In fact, research shows that Asian American and Pacific Islanders actually prefer holistic approaches to college admissions, rather than a one-size-fits all approach. Professor OiYan Poon, who teaches at Colorado State University, interviewed Asian Americans about how they viewed admissions policies. She found that for the most part, people on either side of the affirmative action debate were simply misinformed about these policies. For example, the majority of people she spoke with didn’t realize that affirmative action doesn’t mean racial quotas, since they were declared unconstitutional by the Supreme Court in Regents of the University of California v. Bakke in 1978. Race is allowed as a factor, but it’s only one of many aspects of a student’s application staff consider.
Another misconception is that all students who demonstrate excellence in test scores and beyond deserve to get into their school of choice. This is simply not mathematically possible. Schools like Harvard and Yale are forced to reject over 90 percent of their tens of thousands of applicants each year. If Harvard and Yale wanted to admit a class of students who all had perfect SATs, or who all played two instruments, or who all were both 4.0 GPAs and showed athletic talent, they could. But, they don’t want to do that.
When opponents of affirmative action were asked to describe their ideal admission system to Dr. Poon, they unknowingly described existing holistic review policies that consider students as the multi-faceted people they are. So, another part of the problem may be terminology.

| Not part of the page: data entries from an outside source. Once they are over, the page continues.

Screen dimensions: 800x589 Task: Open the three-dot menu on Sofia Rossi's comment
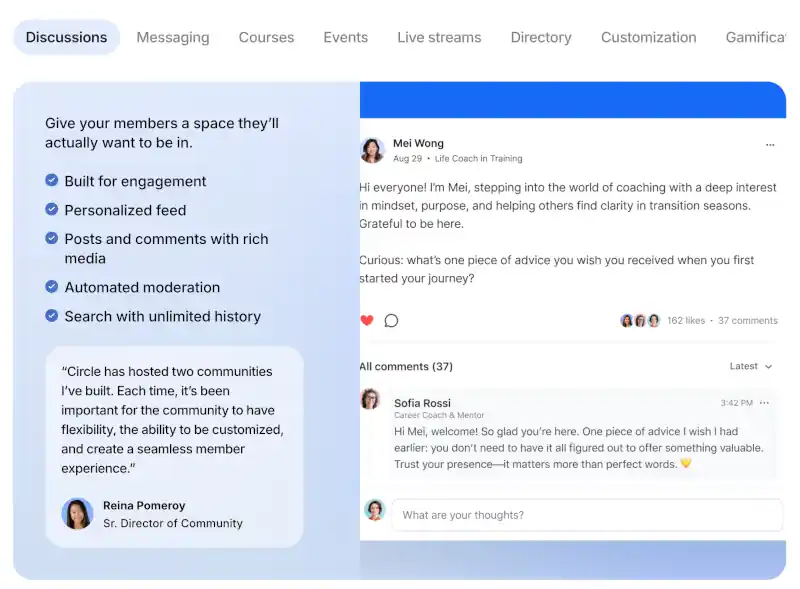coord(764,403)
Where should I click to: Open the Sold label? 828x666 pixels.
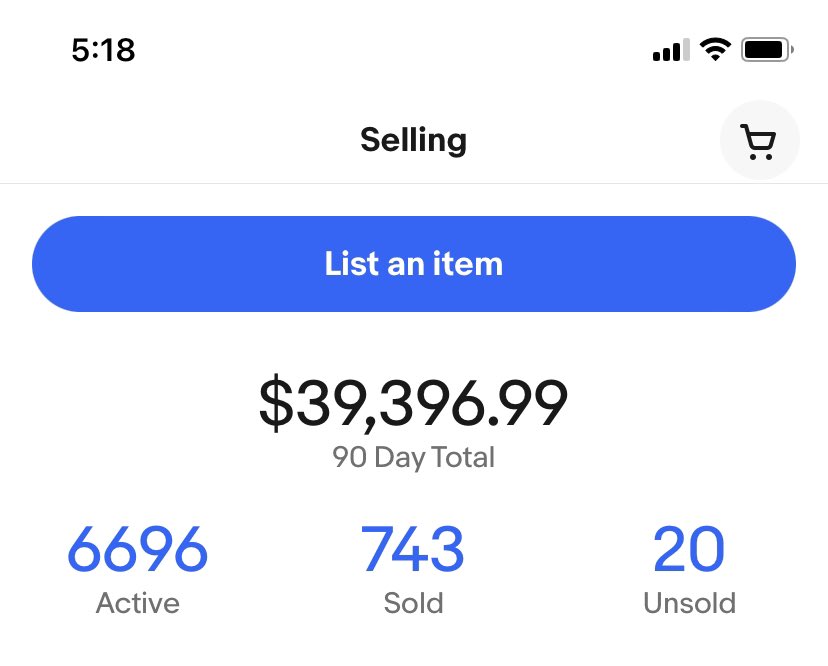click(x=413, y=603)
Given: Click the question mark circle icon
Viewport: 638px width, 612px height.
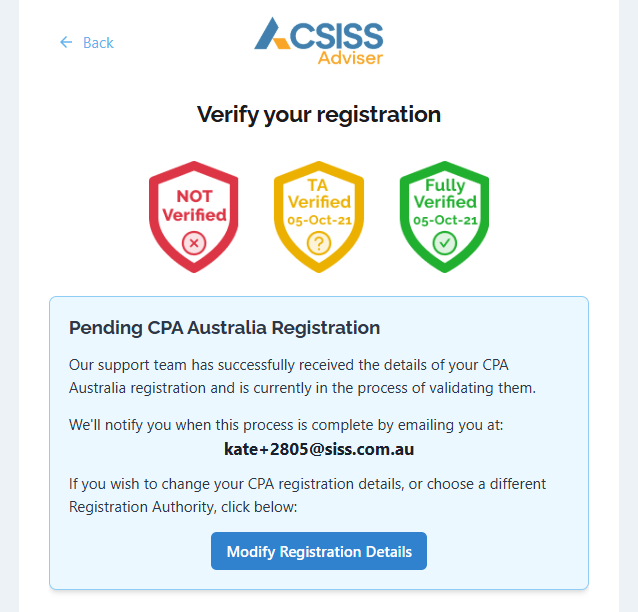Looking at the screenshot, I should [x=319, y=242].
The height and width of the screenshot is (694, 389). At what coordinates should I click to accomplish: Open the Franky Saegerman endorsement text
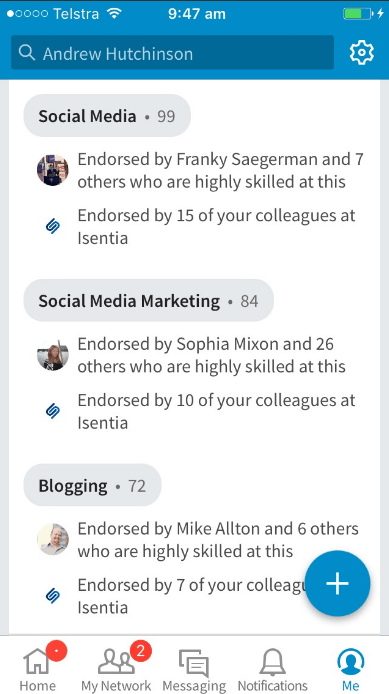(220, 170)
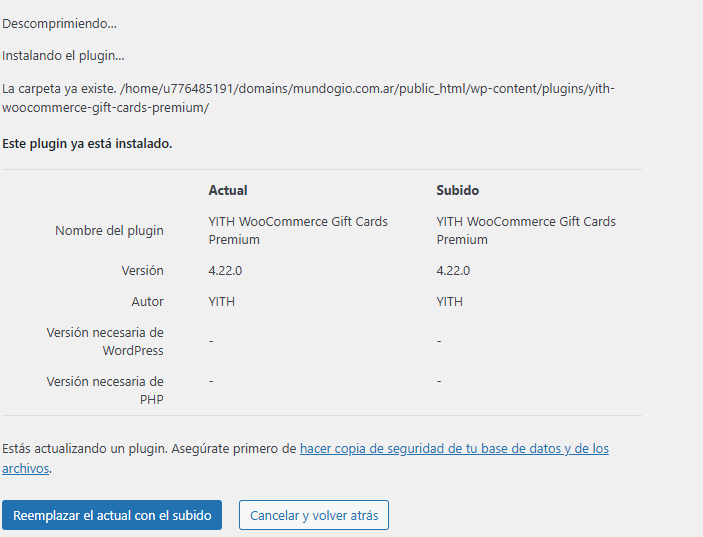
Task: Open the database backup instructions link
Action: [x=454, y=449]

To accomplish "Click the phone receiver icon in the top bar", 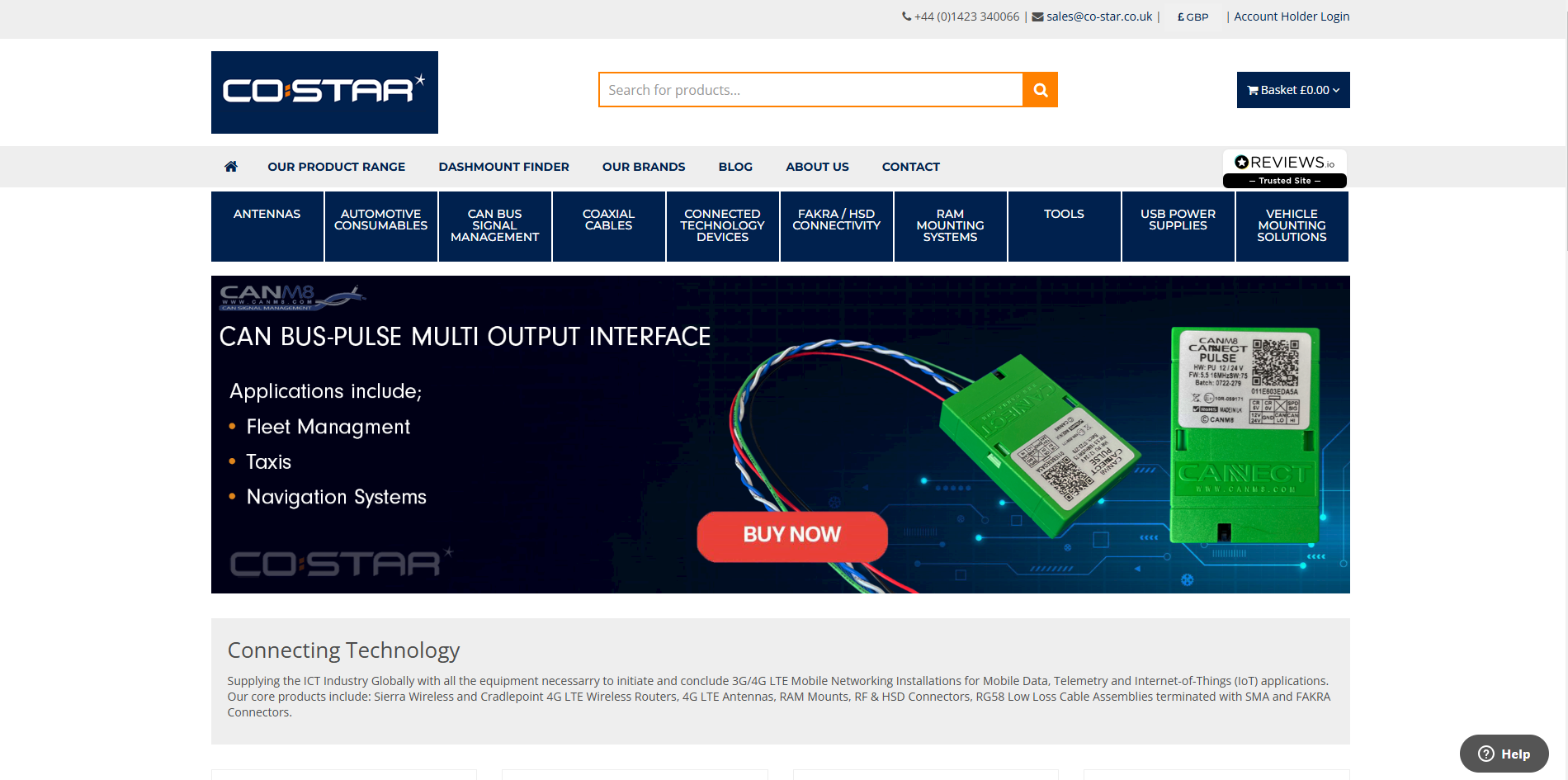I will pos(905,16).
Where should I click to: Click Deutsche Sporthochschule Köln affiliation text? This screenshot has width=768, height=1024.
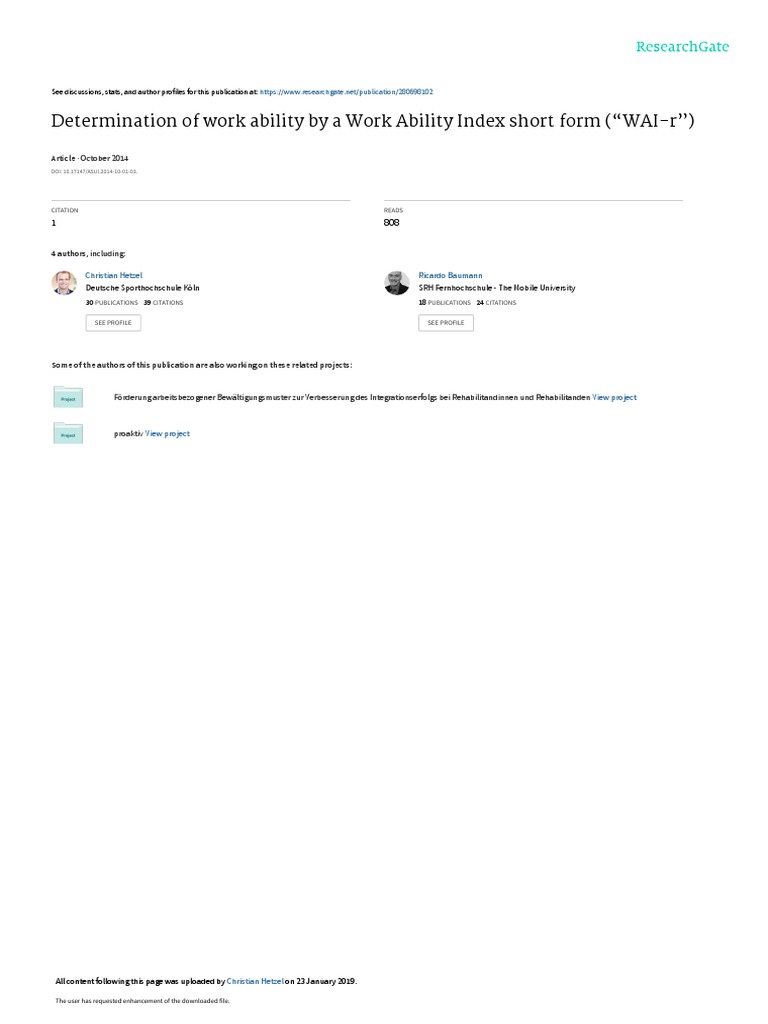(x=142, y=288)
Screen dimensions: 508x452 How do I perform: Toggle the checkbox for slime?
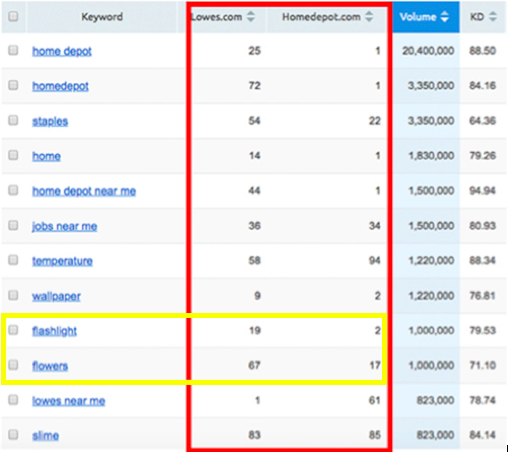13,435
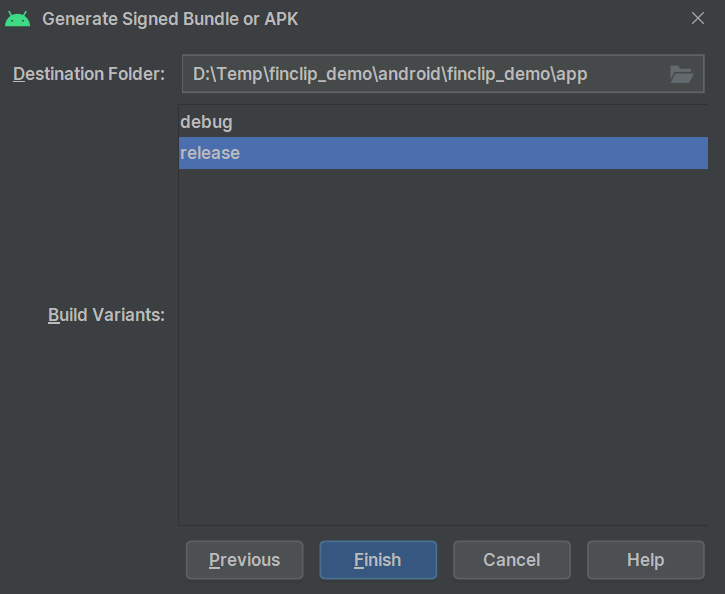Image resolution: width=725 pixels, height=594 pixels.
Task: Click the Build Variants label
Action: click(106, 315)
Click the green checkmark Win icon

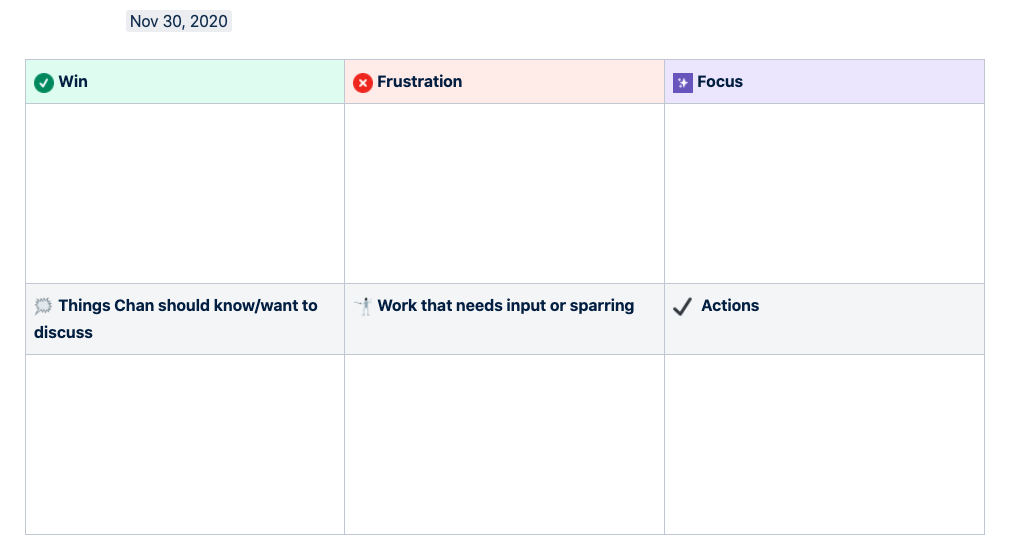coord(44,82)
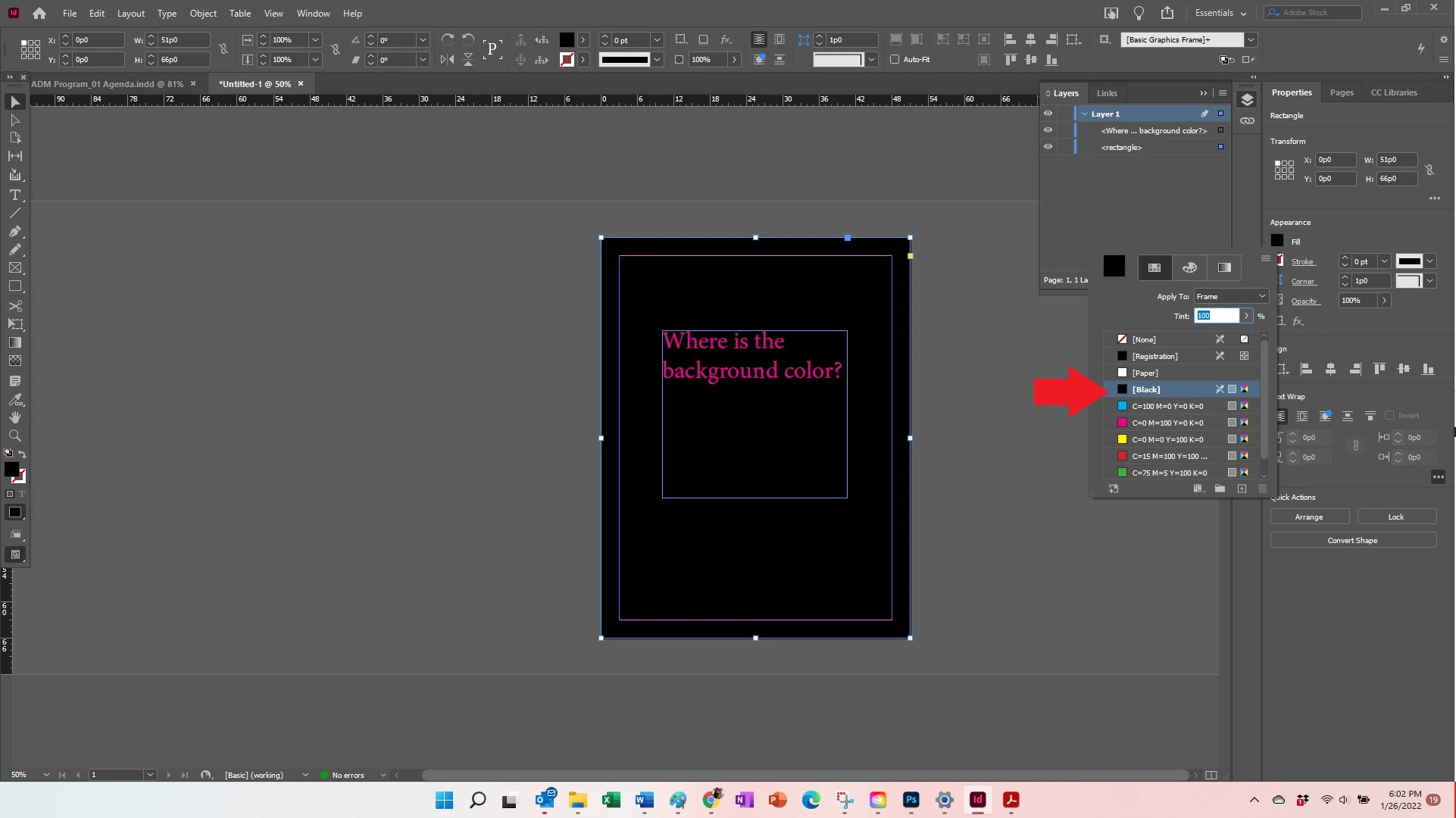Enable the Auto-Fit checkbox

point(895,59)
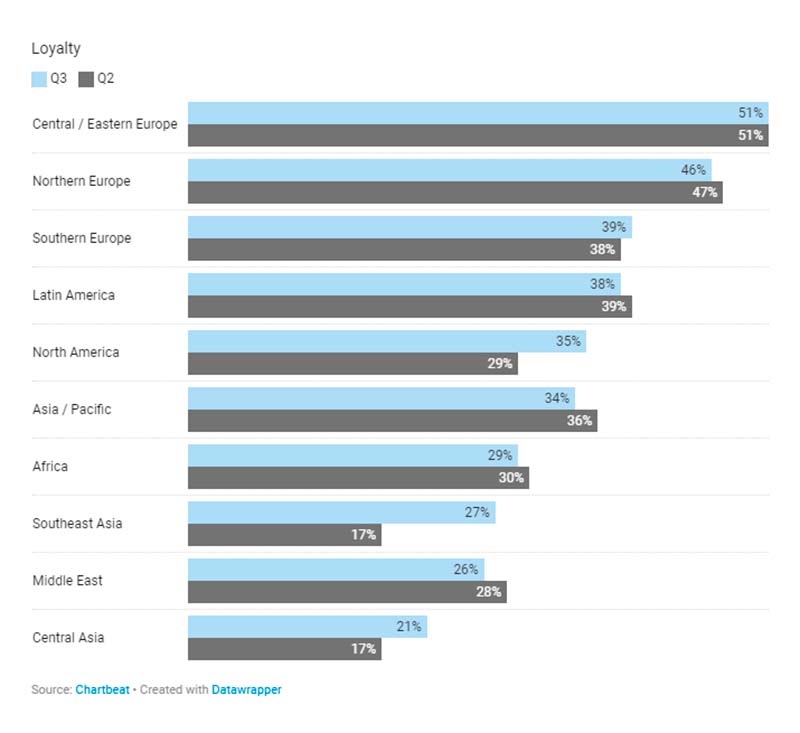Open the Datawrapper link
The width and height of the screenshot is (800, 733).
pyautogui.click(x=246, y=689)
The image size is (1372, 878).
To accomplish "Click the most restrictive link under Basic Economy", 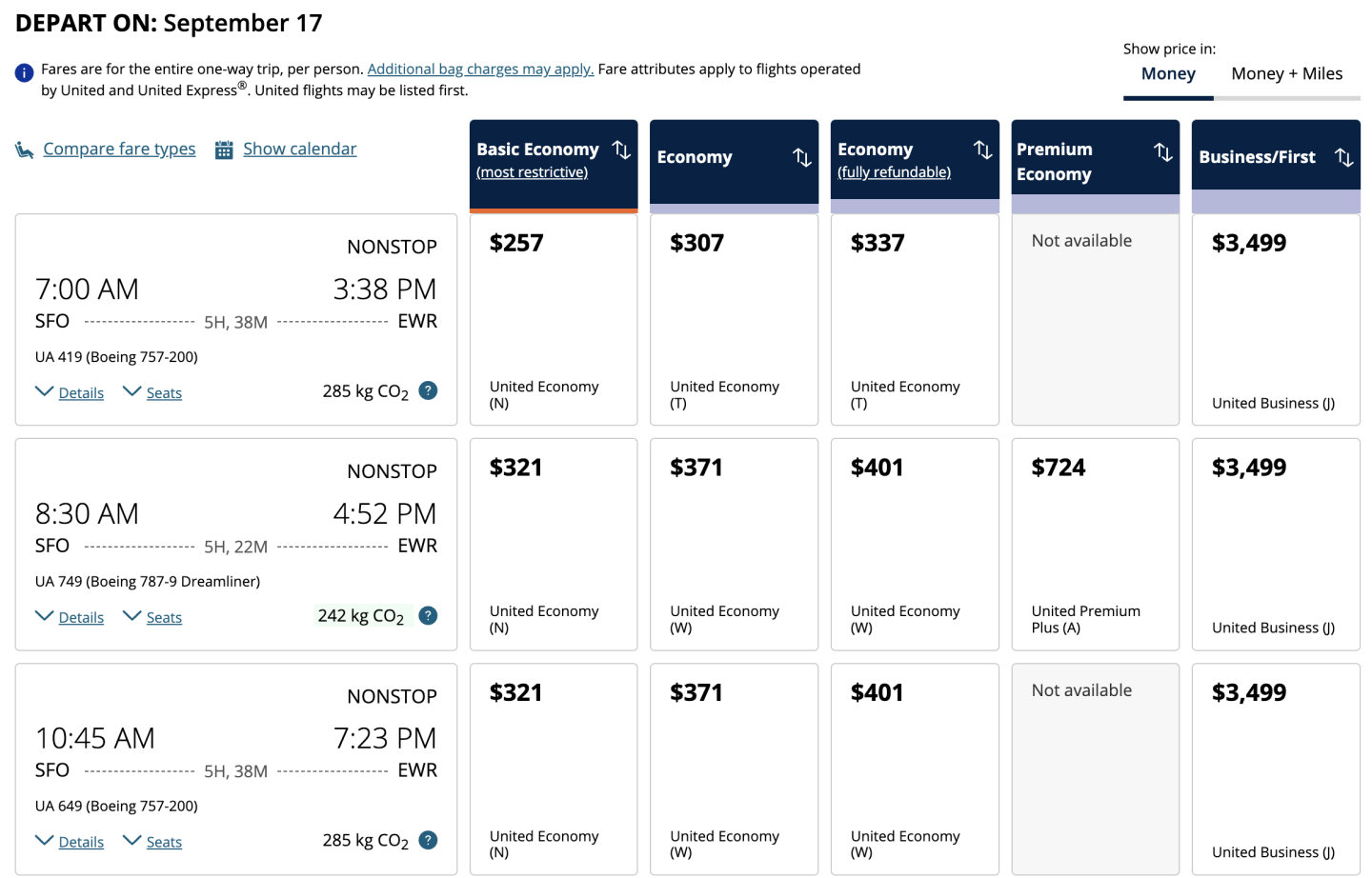I will click(x=532, y=172).
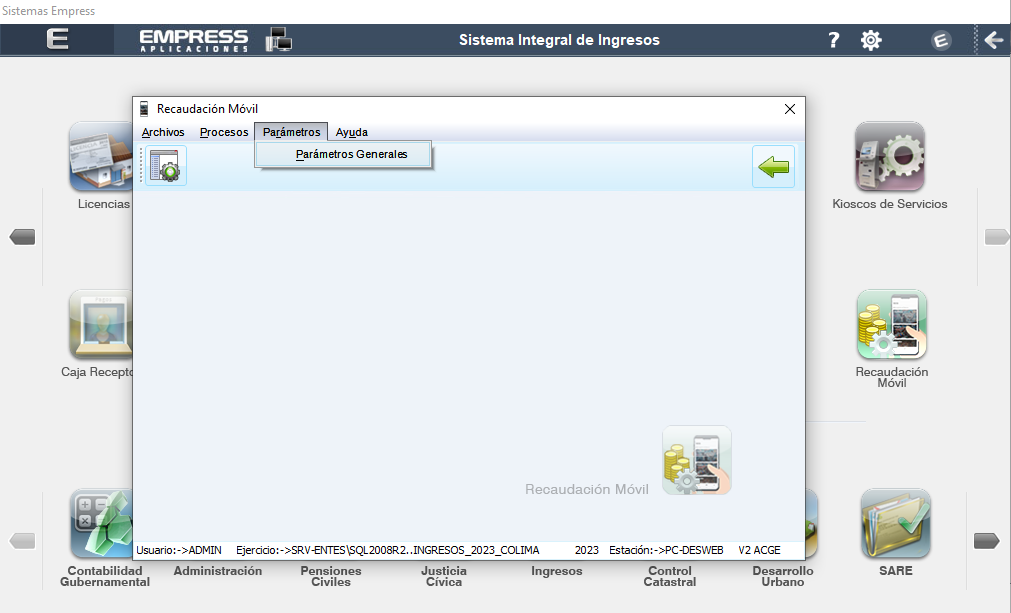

Thinking more broadly, Asian Americans also need to consider how we fit into the complex racial landscape of this country. Not only does opposing affirmative action hurt our own communities, including low-income Asian American families; it also hurts our ability to work across racial lines and build meaningful solidarity among communities of color who have all suffered discrimination in the U.S.
In the end, I decided that no, I would not hide my mixed Asian American identity, and even though my test scores were not even close to perfect, my application went through a holistic review process that demonstrated to the reviewers that I was indeed someone they wanted to invite to join the Yale community. I am living proof that checking “Asian” does not mean one will get rejected from a school like Yale. I checked “Asian,” I got into a great school, and I learned we need to educate ourselves about the facts of college admissions. This is especially critical in Washington state, where we will reconsider a ban on affirmative action in the coming year.
Joseph Shoji Lachman is Civic Engagement Program Manager at Asian Counseling and Referral Service.